Items listed in a dataset:
****************************************

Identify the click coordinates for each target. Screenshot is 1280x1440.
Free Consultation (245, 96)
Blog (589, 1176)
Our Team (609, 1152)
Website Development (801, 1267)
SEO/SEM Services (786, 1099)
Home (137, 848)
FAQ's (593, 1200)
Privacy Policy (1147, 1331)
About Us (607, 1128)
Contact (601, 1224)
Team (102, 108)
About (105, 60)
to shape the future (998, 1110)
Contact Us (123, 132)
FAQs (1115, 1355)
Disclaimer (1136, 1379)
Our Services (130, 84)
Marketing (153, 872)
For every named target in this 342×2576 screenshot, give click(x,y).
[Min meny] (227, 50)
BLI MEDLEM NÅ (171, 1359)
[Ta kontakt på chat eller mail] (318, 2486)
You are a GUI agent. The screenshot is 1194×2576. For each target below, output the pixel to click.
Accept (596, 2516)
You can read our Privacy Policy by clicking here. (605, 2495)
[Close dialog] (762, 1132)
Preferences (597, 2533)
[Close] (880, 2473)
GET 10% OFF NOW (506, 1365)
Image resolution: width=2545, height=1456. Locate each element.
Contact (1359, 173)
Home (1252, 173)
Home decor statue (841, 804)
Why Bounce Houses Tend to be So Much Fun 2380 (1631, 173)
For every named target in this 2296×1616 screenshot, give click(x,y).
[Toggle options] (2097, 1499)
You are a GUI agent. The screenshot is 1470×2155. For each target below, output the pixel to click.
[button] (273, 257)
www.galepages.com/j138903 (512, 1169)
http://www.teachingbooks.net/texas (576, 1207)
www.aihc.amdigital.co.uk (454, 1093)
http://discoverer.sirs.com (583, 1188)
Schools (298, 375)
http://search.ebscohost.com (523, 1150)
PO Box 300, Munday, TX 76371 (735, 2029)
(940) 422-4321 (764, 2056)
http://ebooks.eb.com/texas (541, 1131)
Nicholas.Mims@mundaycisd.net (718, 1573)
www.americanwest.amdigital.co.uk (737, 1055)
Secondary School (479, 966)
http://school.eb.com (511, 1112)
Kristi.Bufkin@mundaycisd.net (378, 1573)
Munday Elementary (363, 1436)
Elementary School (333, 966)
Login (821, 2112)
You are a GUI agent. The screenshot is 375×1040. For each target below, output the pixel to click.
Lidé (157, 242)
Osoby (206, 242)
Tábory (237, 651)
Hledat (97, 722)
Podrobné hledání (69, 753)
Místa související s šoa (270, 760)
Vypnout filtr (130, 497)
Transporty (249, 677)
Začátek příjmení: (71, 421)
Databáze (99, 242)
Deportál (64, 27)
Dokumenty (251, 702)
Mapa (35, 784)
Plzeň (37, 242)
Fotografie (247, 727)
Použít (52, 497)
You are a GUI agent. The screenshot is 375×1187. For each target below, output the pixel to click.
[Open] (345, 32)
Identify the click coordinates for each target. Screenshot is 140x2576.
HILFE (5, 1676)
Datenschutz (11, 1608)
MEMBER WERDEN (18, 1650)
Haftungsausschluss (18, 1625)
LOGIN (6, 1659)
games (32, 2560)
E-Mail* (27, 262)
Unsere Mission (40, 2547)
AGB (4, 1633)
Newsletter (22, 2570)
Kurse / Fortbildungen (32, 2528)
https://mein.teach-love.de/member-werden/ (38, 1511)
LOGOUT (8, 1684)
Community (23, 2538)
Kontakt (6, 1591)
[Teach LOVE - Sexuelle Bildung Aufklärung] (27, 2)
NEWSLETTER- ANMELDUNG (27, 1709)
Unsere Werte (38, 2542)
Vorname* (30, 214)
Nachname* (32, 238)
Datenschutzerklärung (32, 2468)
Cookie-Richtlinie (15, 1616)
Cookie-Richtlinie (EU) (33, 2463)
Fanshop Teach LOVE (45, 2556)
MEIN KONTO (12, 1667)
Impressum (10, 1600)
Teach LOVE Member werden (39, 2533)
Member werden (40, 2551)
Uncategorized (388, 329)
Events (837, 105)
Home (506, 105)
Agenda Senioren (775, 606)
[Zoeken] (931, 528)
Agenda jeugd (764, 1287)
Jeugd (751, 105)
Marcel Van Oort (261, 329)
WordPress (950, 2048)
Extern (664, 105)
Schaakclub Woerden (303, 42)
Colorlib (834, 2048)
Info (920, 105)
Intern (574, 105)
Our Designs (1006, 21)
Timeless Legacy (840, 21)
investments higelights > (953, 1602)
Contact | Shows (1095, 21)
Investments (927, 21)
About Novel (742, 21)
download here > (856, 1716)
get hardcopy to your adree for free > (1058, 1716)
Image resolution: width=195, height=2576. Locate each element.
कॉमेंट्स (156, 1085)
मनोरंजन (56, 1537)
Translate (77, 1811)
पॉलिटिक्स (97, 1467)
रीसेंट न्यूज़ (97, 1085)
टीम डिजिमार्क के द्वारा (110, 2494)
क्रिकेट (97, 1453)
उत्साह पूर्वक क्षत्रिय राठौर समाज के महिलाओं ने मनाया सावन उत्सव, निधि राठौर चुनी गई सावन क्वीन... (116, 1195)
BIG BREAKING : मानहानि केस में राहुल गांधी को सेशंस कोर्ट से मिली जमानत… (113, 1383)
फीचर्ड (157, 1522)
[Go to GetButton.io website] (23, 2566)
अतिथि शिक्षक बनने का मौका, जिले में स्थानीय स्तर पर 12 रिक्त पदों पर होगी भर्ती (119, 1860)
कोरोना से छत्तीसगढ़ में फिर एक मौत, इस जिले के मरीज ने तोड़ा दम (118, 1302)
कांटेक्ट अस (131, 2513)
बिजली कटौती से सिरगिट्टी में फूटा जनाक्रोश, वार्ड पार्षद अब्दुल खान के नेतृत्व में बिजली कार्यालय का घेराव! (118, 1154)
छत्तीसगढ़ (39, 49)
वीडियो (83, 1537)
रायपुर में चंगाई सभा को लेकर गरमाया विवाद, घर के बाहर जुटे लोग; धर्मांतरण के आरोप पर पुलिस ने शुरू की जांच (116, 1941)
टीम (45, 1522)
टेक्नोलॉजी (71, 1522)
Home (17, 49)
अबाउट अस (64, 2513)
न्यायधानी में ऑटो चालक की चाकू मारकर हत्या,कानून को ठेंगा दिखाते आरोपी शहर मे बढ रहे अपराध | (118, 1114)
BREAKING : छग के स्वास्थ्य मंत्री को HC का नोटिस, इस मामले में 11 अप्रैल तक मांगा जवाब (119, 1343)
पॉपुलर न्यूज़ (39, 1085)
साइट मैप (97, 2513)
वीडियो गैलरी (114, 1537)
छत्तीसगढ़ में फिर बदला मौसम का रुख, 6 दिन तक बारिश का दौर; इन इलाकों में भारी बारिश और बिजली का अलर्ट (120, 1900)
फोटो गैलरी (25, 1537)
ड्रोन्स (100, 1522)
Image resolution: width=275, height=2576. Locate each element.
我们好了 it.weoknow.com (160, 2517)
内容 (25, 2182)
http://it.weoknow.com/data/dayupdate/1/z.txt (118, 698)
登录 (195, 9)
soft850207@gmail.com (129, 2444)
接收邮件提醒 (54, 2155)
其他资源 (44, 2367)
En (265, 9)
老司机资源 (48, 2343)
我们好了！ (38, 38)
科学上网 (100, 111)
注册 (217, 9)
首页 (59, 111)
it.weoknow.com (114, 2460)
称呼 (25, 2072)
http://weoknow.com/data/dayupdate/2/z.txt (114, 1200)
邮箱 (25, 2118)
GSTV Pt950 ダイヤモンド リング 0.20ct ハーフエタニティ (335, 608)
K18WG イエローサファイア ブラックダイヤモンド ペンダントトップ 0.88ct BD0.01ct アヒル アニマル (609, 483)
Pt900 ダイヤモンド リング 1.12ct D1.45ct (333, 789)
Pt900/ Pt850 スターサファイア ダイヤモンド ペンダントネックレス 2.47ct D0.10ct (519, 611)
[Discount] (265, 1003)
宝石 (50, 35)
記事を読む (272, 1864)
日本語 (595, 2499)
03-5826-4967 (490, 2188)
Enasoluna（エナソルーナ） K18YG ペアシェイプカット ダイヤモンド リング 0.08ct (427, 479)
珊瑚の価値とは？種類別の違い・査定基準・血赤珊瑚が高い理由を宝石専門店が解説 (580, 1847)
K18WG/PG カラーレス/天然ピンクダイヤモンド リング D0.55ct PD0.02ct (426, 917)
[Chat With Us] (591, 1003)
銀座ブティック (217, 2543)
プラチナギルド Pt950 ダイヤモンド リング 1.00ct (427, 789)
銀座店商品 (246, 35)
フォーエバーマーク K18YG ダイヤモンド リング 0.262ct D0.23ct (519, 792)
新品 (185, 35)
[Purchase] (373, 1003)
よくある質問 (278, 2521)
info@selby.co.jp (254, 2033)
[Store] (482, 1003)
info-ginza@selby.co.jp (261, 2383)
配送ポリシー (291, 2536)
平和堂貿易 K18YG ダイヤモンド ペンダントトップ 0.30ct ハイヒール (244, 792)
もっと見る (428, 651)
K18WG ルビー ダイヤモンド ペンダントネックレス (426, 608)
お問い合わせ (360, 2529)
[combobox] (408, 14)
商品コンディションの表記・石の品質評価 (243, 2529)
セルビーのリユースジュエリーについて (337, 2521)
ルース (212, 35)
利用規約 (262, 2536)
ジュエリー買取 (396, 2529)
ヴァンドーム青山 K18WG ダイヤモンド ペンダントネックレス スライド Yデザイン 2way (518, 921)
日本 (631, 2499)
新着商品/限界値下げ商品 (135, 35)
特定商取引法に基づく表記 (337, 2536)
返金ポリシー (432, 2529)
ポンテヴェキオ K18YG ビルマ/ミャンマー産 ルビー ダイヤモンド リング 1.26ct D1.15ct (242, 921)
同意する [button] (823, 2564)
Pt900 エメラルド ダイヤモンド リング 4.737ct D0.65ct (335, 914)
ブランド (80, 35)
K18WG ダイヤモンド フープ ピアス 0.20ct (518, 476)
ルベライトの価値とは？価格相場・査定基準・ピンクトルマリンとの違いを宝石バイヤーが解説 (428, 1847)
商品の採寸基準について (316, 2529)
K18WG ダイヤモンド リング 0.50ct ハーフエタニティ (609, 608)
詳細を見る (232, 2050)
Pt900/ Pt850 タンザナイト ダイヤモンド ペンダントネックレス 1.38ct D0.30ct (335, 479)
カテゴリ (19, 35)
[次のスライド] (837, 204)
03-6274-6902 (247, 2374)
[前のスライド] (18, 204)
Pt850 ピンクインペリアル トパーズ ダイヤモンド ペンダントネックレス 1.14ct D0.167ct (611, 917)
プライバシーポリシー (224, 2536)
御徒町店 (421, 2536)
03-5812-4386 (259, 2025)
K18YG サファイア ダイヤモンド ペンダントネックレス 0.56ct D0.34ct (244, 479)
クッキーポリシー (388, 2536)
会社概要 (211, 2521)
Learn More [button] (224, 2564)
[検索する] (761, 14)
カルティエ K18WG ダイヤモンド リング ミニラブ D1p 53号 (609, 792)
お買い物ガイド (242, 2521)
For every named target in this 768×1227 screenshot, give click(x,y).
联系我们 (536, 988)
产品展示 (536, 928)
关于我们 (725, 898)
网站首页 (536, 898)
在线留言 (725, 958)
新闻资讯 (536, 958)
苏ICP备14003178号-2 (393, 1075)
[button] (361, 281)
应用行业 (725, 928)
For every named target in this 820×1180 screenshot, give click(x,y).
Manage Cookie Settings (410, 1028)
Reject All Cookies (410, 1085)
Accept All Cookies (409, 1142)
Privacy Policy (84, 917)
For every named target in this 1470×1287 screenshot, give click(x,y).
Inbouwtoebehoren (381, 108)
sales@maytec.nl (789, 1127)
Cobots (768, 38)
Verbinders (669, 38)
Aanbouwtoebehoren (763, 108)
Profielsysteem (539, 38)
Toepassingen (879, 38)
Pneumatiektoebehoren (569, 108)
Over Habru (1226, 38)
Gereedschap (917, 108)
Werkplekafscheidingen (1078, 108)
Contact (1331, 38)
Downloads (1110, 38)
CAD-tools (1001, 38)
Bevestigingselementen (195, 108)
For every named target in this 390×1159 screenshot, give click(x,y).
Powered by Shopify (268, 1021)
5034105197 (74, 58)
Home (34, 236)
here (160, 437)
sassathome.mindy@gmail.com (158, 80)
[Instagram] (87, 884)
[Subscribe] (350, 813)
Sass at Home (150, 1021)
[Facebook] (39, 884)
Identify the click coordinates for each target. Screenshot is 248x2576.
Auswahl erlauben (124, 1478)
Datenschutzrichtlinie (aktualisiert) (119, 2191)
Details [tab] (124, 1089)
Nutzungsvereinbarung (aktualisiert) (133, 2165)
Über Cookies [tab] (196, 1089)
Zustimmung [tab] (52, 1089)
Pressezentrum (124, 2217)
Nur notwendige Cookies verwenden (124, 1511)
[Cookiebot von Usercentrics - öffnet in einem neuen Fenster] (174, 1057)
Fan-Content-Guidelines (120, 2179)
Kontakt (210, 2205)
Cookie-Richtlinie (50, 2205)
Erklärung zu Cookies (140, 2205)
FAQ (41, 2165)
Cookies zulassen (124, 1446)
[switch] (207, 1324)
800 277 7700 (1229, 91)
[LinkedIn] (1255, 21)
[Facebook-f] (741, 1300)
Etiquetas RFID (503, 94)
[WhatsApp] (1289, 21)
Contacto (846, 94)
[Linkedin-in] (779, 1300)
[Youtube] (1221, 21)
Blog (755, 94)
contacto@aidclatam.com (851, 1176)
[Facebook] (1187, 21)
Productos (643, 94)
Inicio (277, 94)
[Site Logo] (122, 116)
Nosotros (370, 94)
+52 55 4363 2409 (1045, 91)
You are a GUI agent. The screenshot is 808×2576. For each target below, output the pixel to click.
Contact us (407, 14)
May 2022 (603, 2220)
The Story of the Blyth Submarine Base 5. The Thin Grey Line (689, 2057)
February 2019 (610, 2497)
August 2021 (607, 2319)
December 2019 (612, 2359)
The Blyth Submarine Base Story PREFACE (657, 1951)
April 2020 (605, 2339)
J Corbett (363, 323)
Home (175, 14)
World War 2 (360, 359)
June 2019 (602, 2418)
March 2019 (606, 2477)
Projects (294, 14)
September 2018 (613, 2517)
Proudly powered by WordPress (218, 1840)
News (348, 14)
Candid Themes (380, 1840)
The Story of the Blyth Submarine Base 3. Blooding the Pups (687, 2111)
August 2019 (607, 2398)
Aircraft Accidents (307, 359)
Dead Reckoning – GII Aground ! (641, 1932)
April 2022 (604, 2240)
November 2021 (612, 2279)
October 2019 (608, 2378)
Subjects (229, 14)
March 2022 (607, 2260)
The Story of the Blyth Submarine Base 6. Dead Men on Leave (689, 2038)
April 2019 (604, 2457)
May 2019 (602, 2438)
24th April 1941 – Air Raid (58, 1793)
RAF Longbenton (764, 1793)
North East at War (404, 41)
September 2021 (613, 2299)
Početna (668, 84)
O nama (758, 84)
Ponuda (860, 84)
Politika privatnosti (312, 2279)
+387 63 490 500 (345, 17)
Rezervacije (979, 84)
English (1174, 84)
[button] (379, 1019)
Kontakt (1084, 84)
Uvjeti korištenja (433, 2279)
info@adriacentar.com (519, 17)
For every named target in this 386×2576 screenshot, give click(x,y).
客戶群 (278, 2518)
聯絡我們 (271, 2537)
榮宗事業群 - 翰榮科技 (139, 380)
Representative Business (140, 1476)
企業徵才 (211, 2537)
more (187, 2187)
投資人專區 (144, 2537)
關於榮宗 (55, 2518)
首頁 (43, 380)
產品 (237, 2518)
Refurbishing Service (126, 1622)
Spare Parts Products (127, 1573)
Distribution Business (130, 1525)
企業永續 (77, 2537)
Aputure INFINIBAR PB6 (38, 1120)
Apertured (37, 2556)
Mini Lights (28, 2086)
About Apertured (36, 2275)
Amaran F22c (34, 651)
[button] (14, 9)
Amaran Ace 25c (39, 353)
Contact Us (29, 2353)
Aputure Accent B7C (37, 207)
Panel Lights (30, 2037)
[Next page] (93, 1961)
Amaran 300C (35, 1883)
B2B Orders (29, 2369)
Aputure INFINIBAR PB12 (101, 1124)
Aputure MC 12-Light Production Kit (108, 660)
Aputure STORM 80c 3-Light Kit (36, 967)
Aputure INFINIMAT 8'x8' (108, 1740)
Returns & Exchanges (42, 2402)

****************************************

Above are some records; copy exactly the lines from the one with "Datenschutzrichtlinie (aktualisiert) (119, 2191)" through the one with "[WhatsApp] (1289, 21)", both included, and no others.

Datenschutzrichtlinie (aktualisiert) (119, 2191)
Details [tab] (124, 1089)
Nutzungsvereinbarung (aktualisiert) (133, 2165)
Über Cookies [tab] (196, 1089)
Zustimmung [tab] (52, 1089)
Pressezentrum (124, 2217)
Nur notwendige Cookies verwenden (124, 1511)
[Cookiebot von Usercentrics - öffnet in einem neuen Fenster] (174, 1057)
Fan-Content-Guidelines (120, 2179)
Kontakt (210, 2205)
Cookie-Richtlinie (50, 2205)
Erklärung zu Cookies (140, 2205)
FAQ (41, 2165)
Cookies zulassen (124, 1446)
[switch] (207, 1324)
800 277 7700 (1229, 91)
[LinkedIn] (1255, 21)
[Facebook-f] (741, 1300)
Etiquetas RFID (503, 94)
[WhatsApp] (1289, 21)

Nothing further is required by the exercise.